■ **Texte extrait**:
Réponse apportée en séance publique le 23/07/2013

M. Philippe Bas. Monsieur le ministre, depuis de nombreuses années, le département de la Manche apporte une contribution décisive à la politique énergétique de la France.

Cette contribution est assurée notamment par l'usine de retraitement des déchets nucléaires de la Hague, la centrale nucléaire de Flamanville et le futur réacteur EPR, en cours de construction dans la même commune.

Demain, elle sera complétée par l'implantation sur le port de Cherbourg d'une partie de la filière industrielle de création d'éoliennes en mer et d'hydroliennes.

Or le contraste est assez saisissant entre cette capacité de production d'énergie électrique et la qualité de la distribution du courant électrique dans le même département.

De fait, au mois de mars dernier, une panne de courant électrique consécutive à un épisode neigeux a affecté pendant plusieurs jours 43 000 de nos concitoyens. Il est évident que l'épisode neigeux n'est pas le seul responsable de cette panne : si cette dernière a pu se produire et provoquer de tels effets, c'est largement à cause de la médiocre qualité de l'équipement de transport et de distribution d'électricité.

Je rappelle qu'en France, la part des lignes à haute tension et des lignes à moyenne tension A qui ont été enfouies est environ moitié moindre qu'en Grande-Bretagne, en Allemagne ou dans les pays d'Europe du nord. Or, dans la Manche, cette proportion est moitié moindre que la moyenne nationale, de sorte qu'elle correspond au quart de la part des lignes enfouies dans les pays les plus avancés à cet égard.

Monsieur le ministre, le Gouvernement entend-il donner les instructions nécessaires pour que le système de transport du courant électrique soit modernisé sur le plan de la qualité du courant et de la sécurité de sa fourniture ?

Ma question vaut pour l'ensemble de notre pays, mais spécialement pour le département de la Manche, dont je suis l'élu, parce que l'écart entre son effort au service de la politique énergétique nationale et la qualité de la distribution du courant qui y est assurée finit par exaspérer un certain nombre de nos concitoyens manchois.

M. le président. La parole est à M. le ministre.

M. Philippe Martin, ministre de l'écologie, du développement durable et de l'énergie. Monsieur Bas, permettez-moi de vous témoigner le plaisir que j'ai à vous retrouver, après la visite que vous aviez faite voilà quelques années, en tant que ministre, dans le département du Gers ; vous nous aviez alors apporté des éléments importants en ce qui concerne des établissements de santé et d'accueil de personnes âgées.

Vous avez décrit les conséquences de l'épisode neigeux exceptionnel qui a frappé le département de la Manche en mars dernier ; je vous rappelle que la vigilance rouge avait été déclenchée par Météo France, ce qui était une première pour ce département. Vous avez eu raison de signaler que des coupures d'électricité très importantes se sont produites.

■ **Consigne A**:
D'après l'extrait sur l'électricité dans la Manche, combien de concitoyens la panne de courant de mars a-t-elle touchés ?
■ **Consigne B**:
Énumérez les installations et les activités industrielles par lesquelles le département contribue, aujourd'hui ou demain, à la politique énergétique de la France, d'après l'extrait sur l'électricité dans la Manche.
■ **Consigne C**:
Reprenez l'extrait sur l'électricité dans la Manche après la dernière phrase du ministre, en poursuivant sa réponse.

■ **Données**:
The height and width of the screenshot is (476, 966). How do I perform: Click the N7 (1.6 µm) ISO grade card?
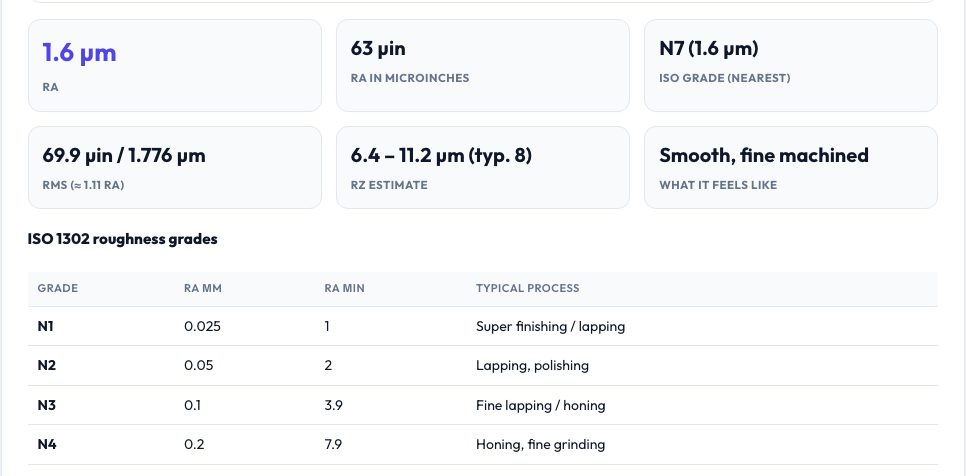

■ **Résultat A**:
43 000 concitoyens, pendant plusieurs jours.

■ **Résultat B**:
- L'usine de retraitement des déchets nucléaires de la Hague
- La centrale nucléaire de Flamanville
- Le futur réacteur EPR, en construction à Flamanville
- Une partie de la filière industrielle de création d'éoliennes en mer et d'hydroliennes, sur le port de Cherbourg

■ **Résultat C**:
Vous comprendrez que je commence par saluer l'extrême mobilisation des agents d'ERDF : avec le soutien des moyens de l'État, de l'armée et aussi parfois des retraités des grandes entreprises du secteur, ils ont mis tout en œuvre pour réparer au plus vite les lignes électriques endommagées.

La fourniture d'électricité est une mission de service public, et l'électricité un service essentiel à la vie quotidienne et à l'activité économique. C'est pourquoi, au-delà de la gestion de crise consécutive à certains phénomènes météorologiques, l'amélioration de la qualité de la fourniture d'électricité demeure une priorité des pouvoirs publics.

Cette amélioration passe par l'entretien et la modernisation des réseaux de distribution ; elle se mesure d'abord à la réduction des temps de coupure. J'observe que ceux-ci ont été stabilisés en 2010 : ils représentent environ soixante minutes par an, en moyenne, hors événements exceptionnels. Parmi les pays européens de taille comparable, seule l'Allemagne fait mieux, mais - faut-il le rappeler ? - pour un coût de distribution bien supérieur.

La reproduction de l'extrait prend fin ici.